Indonesia Mulls Euro as Trade Currency

With as much as 15% of Bank Indonesia's reserves already held in Euros, the European Union's currency could in future take a dominant role in Indonesia's international trade. A senior government official confirmed that Indonesia was considering making the switch from US dollars to the Euro after the idea was proposed by the country's national oil company. Concerns about a weak US dollar and uncertainty over the future of the US economy have prompted the discussion, although such a move would have to overcome resistance from banking and other industries which are firmly entrenched in the US dollar trading system. – YaleGlobal

Indonesia Mulls Euro as Trade Currency

Pertamina could lead way if Jakarta switches out of US$
Shoeb Kagda
Tuesday, April 22, 2003

INDONESIA is considering using the euro as its currency of trade so as to lessen its dependence on the US dollar, a senior government official has told BT.

Mahendra Siregar, a senior aide to Chief Economics Minister Dorodjatun Kuntoro-Jakti, said the idea originated from state oil and gas company Pertamina, which is concerned about the volatility of the US dollar and its poor medium-term outlook.

Following Iraq's move to adopt the euro for transactions, Pertamina is looking at following suit.
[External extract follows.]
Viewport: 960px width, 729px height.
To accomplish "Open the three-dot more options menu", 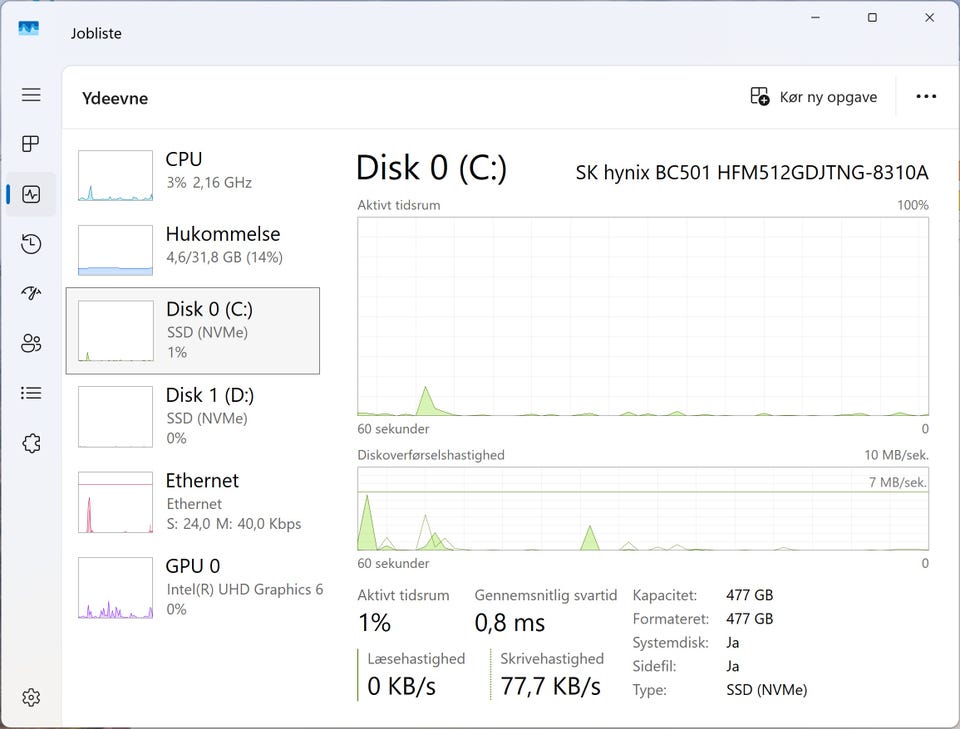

If Pertamina were to switch to the euro, this could open up possibilities for many other export-oriented sectors.

Mr Siregar said there has been no official change to Indonesia's policy of using the US dollar, but many institutions are studying the idea. Although it is being actively debated within the government, 'we are not yet at a stage of making a decision', he said. But he noted that government institutions and state-owned companies are free to make their own decisions without a Cabinet directive.
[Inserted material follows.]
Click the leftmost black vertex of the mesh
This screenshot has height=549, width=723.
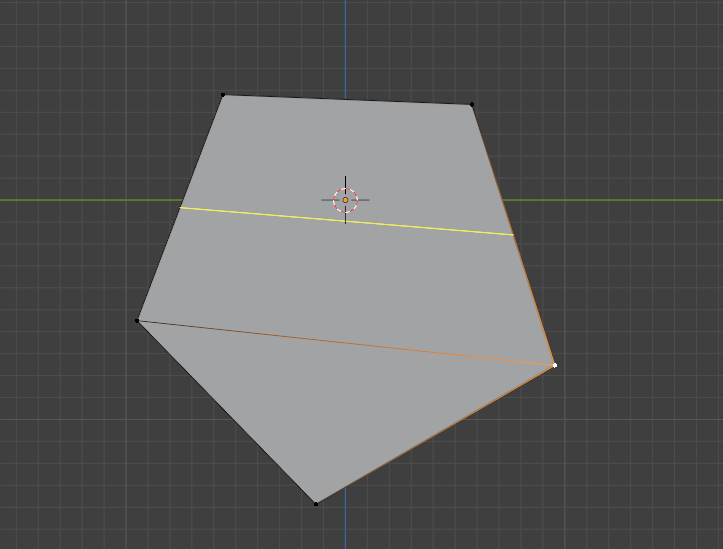pos(137,320)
BT understands that the central bank has also been slowly converting some of its reserves, estimated at US$33 billion, into euros.
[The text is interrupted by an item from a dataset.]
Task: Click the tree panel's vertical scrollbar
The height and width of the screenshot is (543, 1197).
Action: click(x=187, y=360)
Although Bank Indonesia has not released any information on the subject, market sources say as much as 15 per cent of the reserves are now held in euros.

The idea of switching to the euro was mooted by Finance Minister Budiono last month when he said the euro was becoming more attractive as a currency than the US dollar given the latter's continued weakness. He added that although the dollar is still by far the dominant currency, the euro could emerge as a future rival.

His comments quickly took hold among several economists, including former top economics minister Rizal Ramli, who said the decision to switch should have been made some time ago.

But given that 70 per cent of Indonesia's trade is conducted in dollars and its huge foreign debt is denominated in dollars, it is unlikely that the country could make the switch easily.

'The idea of not being 100 per cent dependent on one currency is good but it is not the right time and until we have sorted out our borrowings, it will be seen as being a politically driven move,' said a local banker.

Since Indonesia's US$70 billion debt is denominated in dollars, the country would face an enormous exchange risk if it switched to the euro for international transactions, he noted.

Further, the domestic banking system is also largely denominated in US dollars, so few banks would be supportive of switching to another currency. And unless demand for the euro grows rapidly, the dollar looks like maintaining its No 1 position for the time being.